• Ziel 1:
Beantworte anhand der Rezension zum Messa-Album folgende Fragen:
(a) Wie heißt das Debüt der Band?
(b) Aus welcher Stadt kommt das Quartett?
(c) Mit welchem Stück wird die Platte eröffnet?
• Ziel 2: Gib aus der Rezension zum Messa-Album den Abschnitt von „Feast of Water hat“ bis „Form der Melancholie.“ wortgetreu aus.
• Ziel 3: Knüpfe an den letzten Satz der Rezension zum Messa-Album an und schreibe sie weiter.

• Lesetext:
Messa – Feast for Water

by on 23. April 2018 in Album

Messa – Feast for Water

Was auf ihrem Debüt Belfry vor zwei Jahren bereits enorm vielversprechend zu beeindrucken wusste, findet über das Konzeptalbum Feast of Water nun weiter zur Formvollendung: Ätherischer Classic Doom und okkulter Rock lassen sich ganz wunderbar mit einer ambienten Melange aus Darkjazz und Drone miteinander verbinden.

Messa verfolgen also den Ansatz ihres erstaunlichen Erstlings konsequent fort, doch ist das Selbstvertrauen und die Sicherheit der Italiener mittlerweile noch weiter gestiegen. Feast of Water praktiziert eine unheimliche Dynamik und Bandbreite, wandelt sich stilistisch permanent, vereint das abgelichtete Panorama aber unter einer stets erkennbaren Handschrift.
Es hat dem Quartett aus Cittadella zudem merklich gut getan hat, ihren Sound etwas glatter und verträglicher zu gestalten, den Fokus von schwadronierenden Instrumental-Expeditionen zu konkreteren – relativ gesehen auch: konventionelleren – Kompositionen gelegt.
Das Songwriting kommt so besser auf den Punkt, bleibt aber dennoch unberechenbar und weitläufig, vermengt wie schon Belfry eine genretechnisch imposante Vielseitigkeit in der kohärenten Atmosphäre und ermöglicht dadurch acht nahtlos miteinander verschweißte Nummern, die gleichzeitig effektiver und zwingender strukturiert gewachsen sind, während die Arrangements und Texturen gleichzeitig mit mehr Herausforderung in die Tiefen schweifen.

Feast of Water hat eben merklich aus den Vorzügen und auch wenigen Schwächen seines Vorgängers gelernt, versucht Optimierungsarbeit hinter einer gestiegenen Verdaulichkeit zu praktizieren. Mit Naunet eröffnet deswegen abermals ein dystopisch abgekämpftes Violinen-Intro die Platte (das auch einen von warten Ellis untermalten Apokalypse-Western einleiten könnte, bevor die Dinge verstörend in ein White Noise-Rauschen umschwenken), jedoch legen Messa bereits hier eine gestiegene Kompaktheit und Stringenz an den Tag,  laben sich an einer finstereren Form der Melancholie.

• Datensätze:
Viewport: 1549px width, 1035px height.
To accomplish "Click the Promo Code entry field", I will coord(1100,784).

--

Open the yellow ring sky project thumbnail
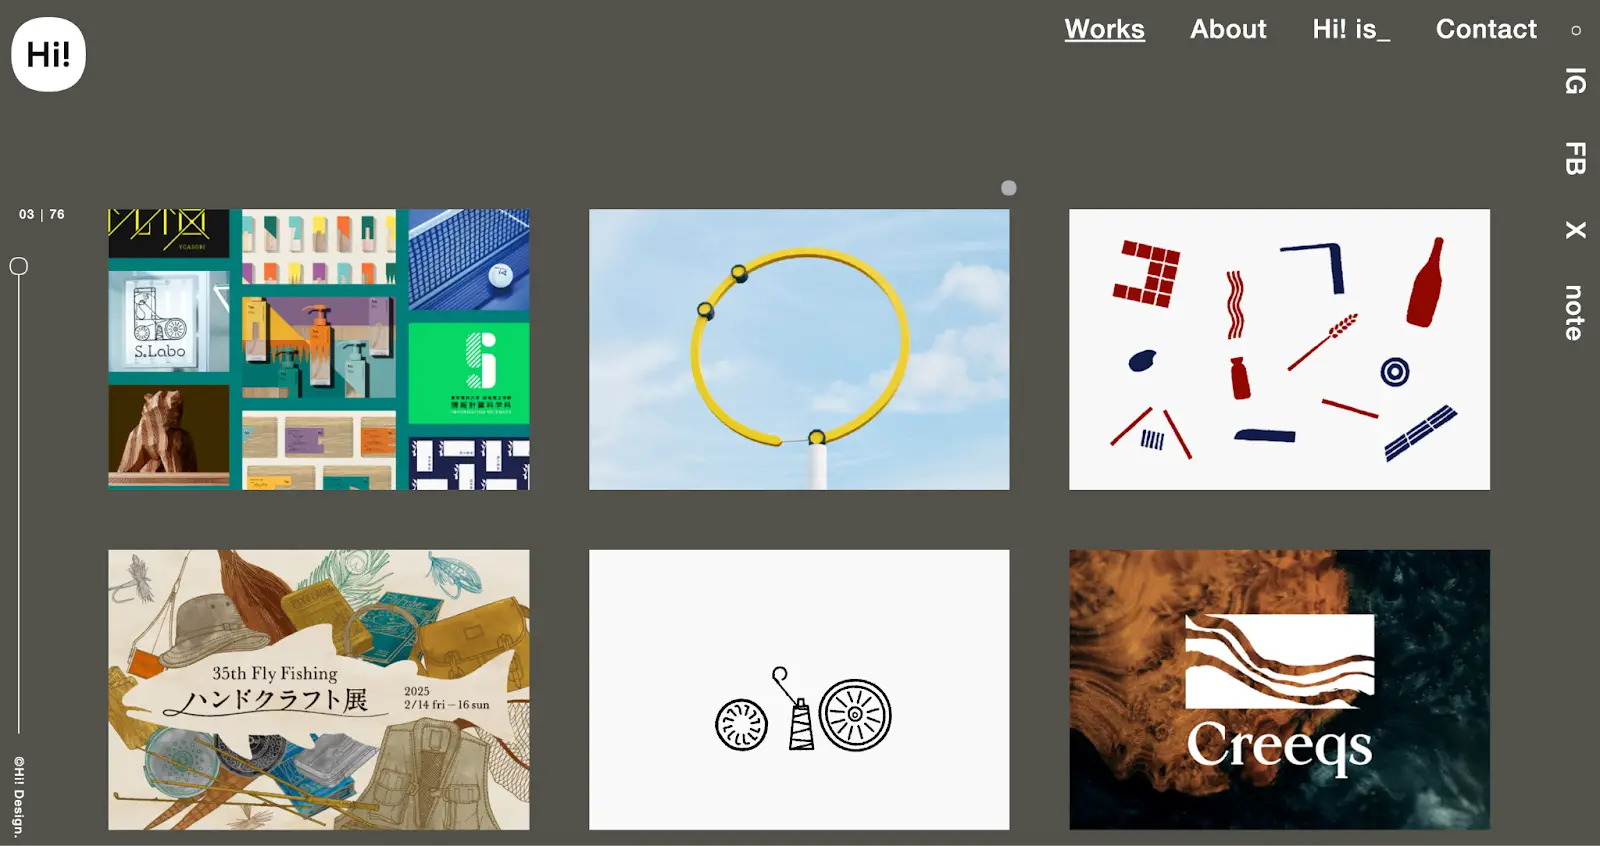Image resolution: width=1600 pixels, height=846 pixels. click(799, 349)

• Schriftliche Antwort 1:
(a) Belfry
(b) Cittadella
(c) Naunet

• Schriftliche Antwort 2:
Feast of Water hat eben merklich aus den Vorzügen und auch wenigen Schwächen seines Vorgängers gelernt, versucht Optimierungsarbeit hinter einer gestiegenen Verdaulichkeit zu praktizieren. Mit Naunet eröffnet deswegen abermals ein dystopisch abgekämpftes Violinen-Intro die Platte (das auch einen von warten Ellis untermalten Apokalypse-Western einleiten könnte, bevor die Dinge verstörend in ein White Noise-Rauschen umschwenken), jedoch legen Messa bereits hier eine gestiegene Kompaktheit und Stringenz an den Tag,  laben sich an einer finstereren Form der Melancholie.

• Schriftliche Antwort 3:
Snakeskin Drake plätschert düster, malt die Umgebung der Platte  geduldig. Es bleibt erstaunlich, wie wenige Gesten der Band genügen, um eine immense Eindrichkeit am dunklen Abgrund zu erzeugen, der unmittelbar in die Stimmung der Platte zieht. Plötzlich platzt das Geschwür jedoch auf, der Song drückt mit einer dreckigen Rockkante nach vorne. Die Gitarren vibrieren episch am Highway, Boris nicken und freuen sich über den nunmehr theatralisch gestikulierenden Gesang, während Soli energiegeladen ein stoisch wuchtige Riffing umschwirren, das Electric Wizard schon lange nicht mehr derart ambitioniert, hungrig oder dringlich hinbekommen würden –  und Windhand in dieser straighten Zielstrebigkeit wohl nicht wollen.

Im grandiosen Leah treibt dann wieder das prägnante Fender Rhodes-Piano über das nach und nach entschleunigte Retro Flair, Messa schalten ohne Bruchstellen zwischen Hart und knackig sowie zart und gefühlvoll. Black Mountain und (den schon viel zu lange brach liegenden) Earl Greyhound wagen deswegen ein Tauziehen mit fuzzig bratzenden Okkult-Rockern und Doomstern, über The Devil’s Blood finden Messa ein hymnisch aufmachendes Finale ala Blues Pills mit triumphierender Geste, weil das Quartett bei aller assoziativer Referenznähe doch einen eigenen Sound kreiert.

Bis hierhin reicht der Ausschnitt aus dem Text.